Clinical Case: A 65-year-old man was referred by the urologist after detection of an adrenal incidentaloma on CT abdomen performed in the work-up for recurrent prostatitis. His medical history further included discus herniation, hypercholesterolemia treated with a statin and arterial hypertension which was well controlled on triple therapy with an ACE-inhibitor, calcium-channel blocker and beta blocker. On examination he had a normal BMI and systolic arterial hypertension grade I. The mass was localized in the left adrenal gland, measured approximately 50 x 70 x 78 mm, had regular borders but a heterogeneous composition with a density of > 10 Hounsfield Units, central necrosis and focal calcification and was highly vascularized (figure). Based on these imaging features, adrenocortical carcinoma or pheochromocytoma was suspected. Initial hormonal work-up showed no arguments for autonomous cortisol secretion nor increased levels of sex or precursor steroids and an increased renin activity due to ACE inhibition. Serum CgA was also measured and was markedly elevated (1203 µg/L), favoring a diagnosis of pheochromocytoma, as the gastrin level was normal. Surprisingly, the urinary excretion of catecholamines and fractionated metanephrines was normal on repeat testing, resulting in the diagnosis not being biochemically confirmed. However, an additional Ga68-dotate PET-CT scan showed increased expression of somatostatin receptors in the left adrenal mass only, which excluded other neuroendocrine tumors that could explain the elevated CgA. Preoperative alpha adrenergic receptor blockade was started and an open left adrenalectomy performed. Pathological examination confirmed the diagnosis of a pheochromocytoma 50 x 74 x 73 mm with positive staining for CgA and synaptophysin, and some adjacent normal adrenal parenchyma. Genetic screening with a pheo panel including RET, VHL and SDH genes detected a class 5 heterozygous nonsense mutation c.508C> T (p.Gln170*) in the SDHA gene, causing a premature stop codon.
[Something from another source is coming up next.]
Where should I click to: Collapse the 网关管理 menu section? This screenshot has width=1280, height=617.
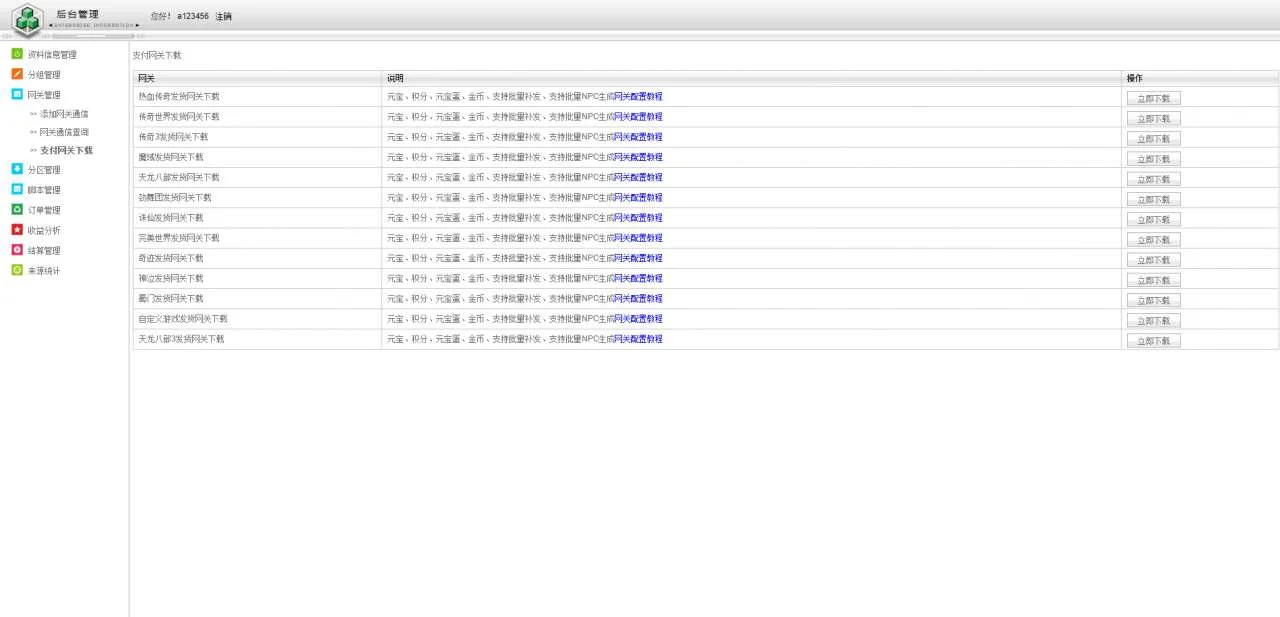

Conclusion: Strict following of the clinical practice guidelines would have missed the preoperative diagnosis of this rare non-secreting pheochromocytoma because of the lack of hypersecretion of urinary metanephrines, which is advised as the only screening test. When suspicion is high, measurement of CgA can be a useful additional marker for pheochromocytoma. Secondly, genetic analysis revealed a mutation in the SDHA gene, which is only since the last decade known as an additional susceptibility gene for mainly paraganglioma and pheochromocytoma. To our knowledge, this is the first report of a non-secreting pheochromocytoma associated with an SDHA gene mutation(3). The question rises whether this SDHA gene mutation could be the explanation for the rare biochemically silent character of this pheochromocytoma?

References: 1. Fassnacht M et al. Management of adrenal incidentalomas: European Society of Endocrinology Clinical Practice Guideline in collaboration with the European Network for the Study of Adrenal Tumors. Eur J Endocrinol. 2016 Aug;175(2): G1-G34.

2. Jacques W. M. Lenders et al. Pheochromocytoma and Paraganglioma: An Endocrine Society Clinical Practice Guideline, The Journal of Clinical Endocrinology & Metabolism, Volume 99, Issue 6, 1 June 2014, Pages 1915 1942.

3. Bausch B et al. European-American-Asian Pheochromocytoma-Paraganglioma Registry Study Group. Clinical Characterization of the Pheochromocytoma and Paraganglioma Susceptibility Genes SDHA, TMEM127, MAX, and SDHAF2 for Gene-Informed Prevention. JAMA Oncol. 2017 Sep 1;3(9):1204-1212.